Does the description disclose side effects, auth requirements, rate limits, or destructive behavior?

Annotations cover read-only, non-destructive, idempotent, and open-world hints, so the bar is lower. The description adds valuable context beyond annotations: it specifies the data source (GSA Site Scanning), update frequency ('updates daily'), and details the return structure ('Katzilla envelope { data, quality, citation }') with explanations of quality scores and citation contents. It does not contradict annotations.

Agents need to know what a tool does to the world before calling it. Descriptions should go beyond structured annotations to explain consequences.

Conciseness5/5

Is the description appropriately sized, front-loaded, and free of redundancy?

The description is appropriately sized and front-loaded, with the core purpose stated first, followed by source details and return structure. Every sentence adds value without redundancy, making it efficient and easy to parse.

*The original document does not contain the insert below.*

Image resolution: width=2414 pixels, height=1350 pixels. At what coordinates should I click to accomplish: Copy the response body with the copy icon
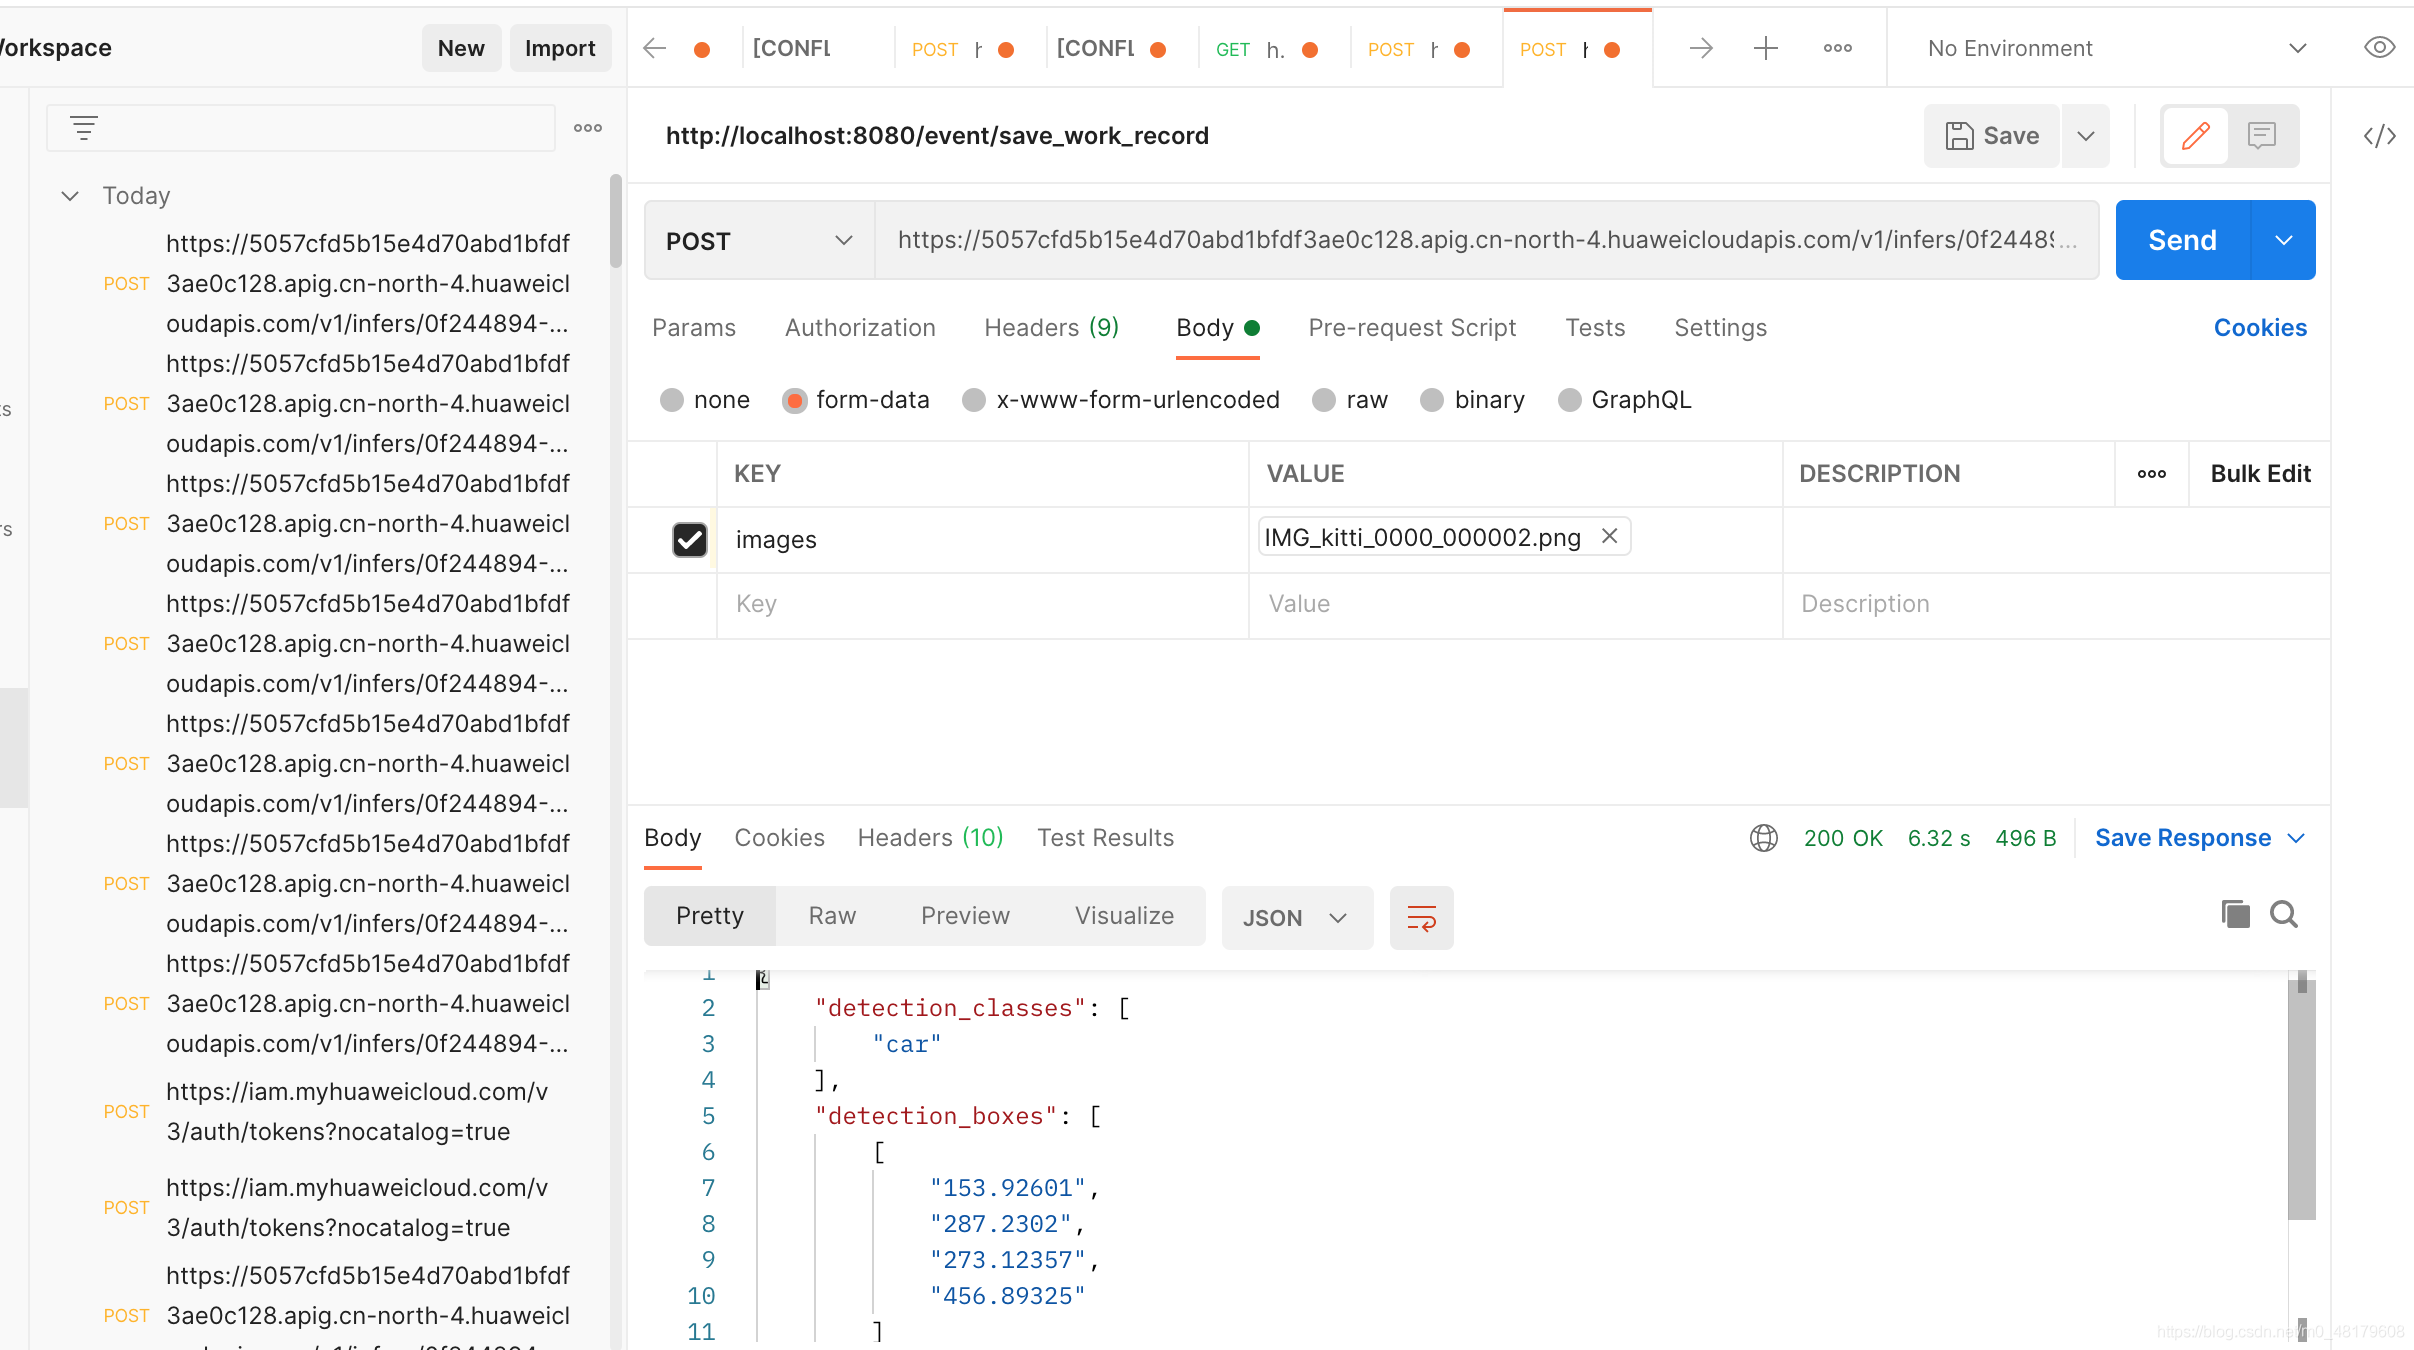pos(2235,914)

Shorter descriptions cost fewer tokens and are easier for agents to parse. Every sentence should earn its place.

Completeness5/5

Given the tool's complexity, does the description cover enough for an agent to succeed on first attempt?

Given the tool's complexity (read-only data access with two parameters), rich annotations (covering safety and behavior), and the presence of an output schema (implied by the description of the return structure), the description is complete enough. It explains the data source, update frequency, and return format, compensating well for any gaps and aligning with the structured fields.

Complex tools with many parameters or behaviors need more documentation. Simple tools need less. This dimension scales expectations accordingly.

Parameters3/5

Does the description clarify parameter syntax, constraints, interactions, or defaults beyond what the schema provides?

Schema description coverage is 100%, providing full documentation for both parameters (limit and target_url). The description does not add any parameter-specific semantics beyond what the schema already states, such as explaining how target_url filtering works or providing examples. Baseline 3 is appropriate when the schema does the heavy lifting.

Input schemas describe structure but not intent. Descriptions should explain non-obvious parameter relationships and valid value ranges.

Purpose5/5

Does the description clearly state what the tool does and how it differs from similar tools?

The description clearly states the tool's purpose with specific verbs ('Access GSA Site Scanning data') and resources ('federal website health checks'), and distinguishes it from siblings by specifying the data source (GSA Site Scanning) and content types (DAP analytics, USWDS adoption, mobile readiness). It goes beyond a tautology by detailing what the data encompasses.

Agents choose between tools based on descriptions. A clear purpose with a specific verb and resource helps agents select the right tool.

Usage Guidelines4/5

Does the description explain when to use this tool, when not to, or what alternatives exist?

The description provides clear context for when to use this tool ('Access GSA Site Scanning data for federal website health checks'), but does not explicitly state when not to use it or name alternatives among the sibling tools. It implies usage for federal website health data, but lacks explicit exclusions or comparisons.

Agents often have multiple tools that could apply. Explicit usage guidance like "use X instead of Y when Z" prevents misuse.